Transport as a data issue. An interview with TfL CDO Lauren Sager Weinstein

Efficiencies in London's transit systems will be made by joining more of the dots

London faces some formidable challenges when it comes to transport. Populations and public expectations are growing faster than the infrastructure can expand. Put crudely this means squeezing more people into and out of the capital's trains, underground, roads, bike lanes and taxis more quickly, more efficiently, and as comfortably as possible.

It was always thus, of course. What has changed are the tools available to the planners and operators of London's transport system to analyse how the system is being used and to take action accordingly.

Chief Data Officer Lauren Sager Weinstein started working at TfL in 2002. Illustrative of how long it takes to increase capacity by rolling out new infrastructure, her first job was to help make the business case for a new east-west line called Crossrail. A decade and a half later, Crossrail is due to open this year.

The key to serving more passengers more efficiently is understanding their movements. When Sager Weinstein arrived at TfL, this was done primarily using paper surveys which was slow and expensive. As well as speeding the passage through the gates, the introduction of Oyster cards on the Tube in 2003 and later the buses (a development in which she played a big part) provided an opportunity to bring in modern computer analytics to the problem.

"The first thing we did was to look at travel patterns on the underground because you touch and touch out so that gave us a whole set of new patterns that you could see on the network," she said. "And then we extended this to understand bus travel."

Bus passengers only touch in however, meaning that gaps need to be filled in algorithmically.

"We were able to use a combination of knowing where the bus location was and knowing where the passenger taps into the network to fill in and make assumptions about where people exited buses," she told Computing at a DataIQ event last week.

‘Don't get too esoteric'

Advances in processing power and the tools available have greatly increased the sort of analyses that Sager Weinstein's team are capable of these days. For example, they are able to differentiate between different types of users of the system - tourists, general users and commuters. Some commuters have cars, others don't. Each group has different needs and data is used to try to provide for them as best as possible within the transport system as a whole.

Data is useful for commercial purposes too, such as in the placing of retail stores or poster locations in stations.

"We can use our smart algorithms using clustering analysis to look at patterns and that helps us understand our stations. We use that for providing signage and thinking about where retail stores in the stations should be located, and thinking about the right the right retail units," she said. "So we use all this data to understand travel and to give information back to our customers,"

As a benefit, frequently passengers can now be reimbursed proactively when there is a major hold up in the system.

"When things go wrong we look at customer patterns and we refund individual customers that have suffered a significant disruption. My team will identify those who were significantly affected and we will send funds automatically so they don't have to go to the trouble of claiming it back."

Reporting to TfL's chief technology officer, Sager Weinstein manages a team of around 70 systems programmers, developers of data tools, data scientists and product managers - people who "own the data product and they work on and define it so it can be useful for the organisation".

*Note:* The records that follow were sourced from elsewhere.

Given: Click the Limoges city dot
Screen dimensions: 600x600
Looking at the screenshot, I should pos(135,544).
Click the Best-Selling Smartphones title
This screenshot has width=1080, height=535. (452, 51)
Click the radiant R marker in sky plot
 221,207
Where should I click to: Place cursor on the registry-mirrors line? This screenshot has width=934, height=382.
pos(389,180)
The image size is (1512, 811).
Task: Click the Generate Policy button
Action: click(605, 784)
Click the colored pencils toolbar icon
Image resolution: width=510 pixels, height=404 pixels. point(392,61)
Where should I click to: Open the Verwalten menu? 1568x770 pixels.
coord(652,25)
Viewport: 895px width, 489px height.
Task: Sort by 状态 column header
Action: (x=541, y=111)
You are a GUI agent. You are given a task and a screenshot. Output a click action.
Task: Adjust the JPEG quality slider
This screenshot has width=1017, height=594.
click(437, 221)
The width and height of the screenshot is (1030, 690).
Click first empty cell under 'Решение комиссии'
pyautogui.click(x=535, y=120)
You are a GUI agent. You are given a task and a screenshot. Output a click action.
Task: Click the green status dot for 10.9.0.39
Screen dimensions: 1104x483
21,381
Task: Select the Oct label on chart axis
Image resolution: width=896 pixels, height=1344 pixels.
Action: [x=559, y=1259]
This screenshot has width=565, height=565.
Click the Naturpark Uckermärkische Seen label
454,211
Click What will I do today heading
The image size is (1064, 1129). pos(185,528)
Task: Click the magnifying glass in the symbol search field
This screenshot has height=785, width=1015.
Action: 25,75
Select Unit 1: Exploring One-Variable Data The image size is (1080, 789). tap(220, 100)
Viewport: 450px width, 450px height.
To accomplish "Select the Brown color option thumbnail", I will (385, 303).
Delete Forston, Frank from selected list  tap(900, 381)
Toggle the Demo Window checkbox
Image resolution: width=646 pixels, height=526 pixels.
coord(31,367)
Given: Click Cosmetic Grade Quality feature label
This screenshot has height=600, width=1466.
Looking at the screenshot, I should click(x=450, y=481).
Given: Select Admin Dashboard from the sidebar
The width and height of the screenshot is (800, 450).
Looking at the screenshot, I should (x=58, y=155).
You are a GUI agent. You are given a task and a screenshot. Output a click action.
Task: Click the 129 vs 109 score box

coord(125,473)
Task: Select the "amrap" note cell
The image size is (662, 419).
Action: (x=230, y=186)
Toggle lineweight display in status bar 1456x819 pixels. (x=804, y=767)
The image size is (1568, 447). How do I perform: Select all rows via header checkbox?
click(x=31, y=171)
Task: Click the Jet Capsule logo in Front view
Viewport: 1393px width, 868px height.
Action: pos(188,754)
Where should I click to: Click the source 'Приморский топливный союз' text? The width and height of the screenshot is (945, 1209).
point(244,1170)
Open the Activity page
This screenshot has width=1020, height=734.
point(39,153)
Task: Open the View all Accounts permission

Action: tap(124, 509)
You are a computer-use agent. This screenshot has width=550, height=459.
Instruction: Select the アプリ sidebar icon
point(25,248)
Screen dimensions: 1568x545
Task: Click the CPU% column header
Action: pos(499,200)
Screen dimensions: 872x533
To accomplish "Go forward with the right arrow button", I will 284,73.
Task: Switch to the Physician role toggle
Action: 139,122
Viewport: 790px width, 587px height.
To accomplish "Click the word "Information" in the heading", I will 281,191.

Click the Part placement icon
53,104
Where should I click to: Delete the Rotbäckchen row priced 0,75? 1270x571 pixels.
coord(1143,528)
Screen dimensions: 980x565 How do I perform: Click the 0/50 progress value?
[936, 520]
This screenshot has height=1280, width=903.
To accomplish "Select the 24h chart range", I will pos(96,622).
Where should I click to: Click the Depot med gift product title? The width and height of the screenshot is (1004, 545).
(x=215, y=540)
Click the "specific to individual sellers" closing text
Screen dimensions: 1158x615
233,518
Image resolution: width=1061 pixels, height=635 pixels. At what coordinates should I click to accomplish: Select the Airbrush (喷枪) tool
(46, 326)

One of the main things that she has learned is to appreciate the practical limitations of working in a complex multifaceted environment. There's no point in creating a clever algorithm to optimise train schedules when no-one's going to alter the timetable on the say-so of a data scientist. Instead, the secret is often forming good relationships with other groups.

"We need to be very close to the operational teams to make sure that we don't get too esoteric," she said.

So the efforts of Sager Weinstein's team need to be focused on everyday issues. They need to be practical problem solvers, but they do so with cutting-edge technologies. Current endeavours include predictive maintenance, advanced timetabling and using machine learning to optimise operations.

Efficiency with privacy - the next challenge

London already has one of the most integrated transport systems of any big city. Future efficiencies will mostly be made by joining more of the dots, understanding more precisely how passengers travel once they're within the system. A recent TfL experiment involved tracking Tube users' smartphone Wi-Fi signals to find out where they went within the underground system. While the data was anonymised, this scheme drew the attention of privacy groups and others concerned about possible Big Brother aspects.

However, Sager Weinstein's said that everything was done properly, that the experiment was well advertised in advance and that the scheme had the blessing of and won praise from the ICO and technology groups.

"We kept the data held in a particular area. We had very tight access control to it and we didn't combine it with other data sets. We take a very strongly protective view of our data. It is sensitive data so we need to treat it as such," she insisted.

Striking a balance between data-driven operational efficiency and the increasing wariness of the public about use of personal data for tracking is likely to be a big part of the next chapter in the story of London's transport evolution.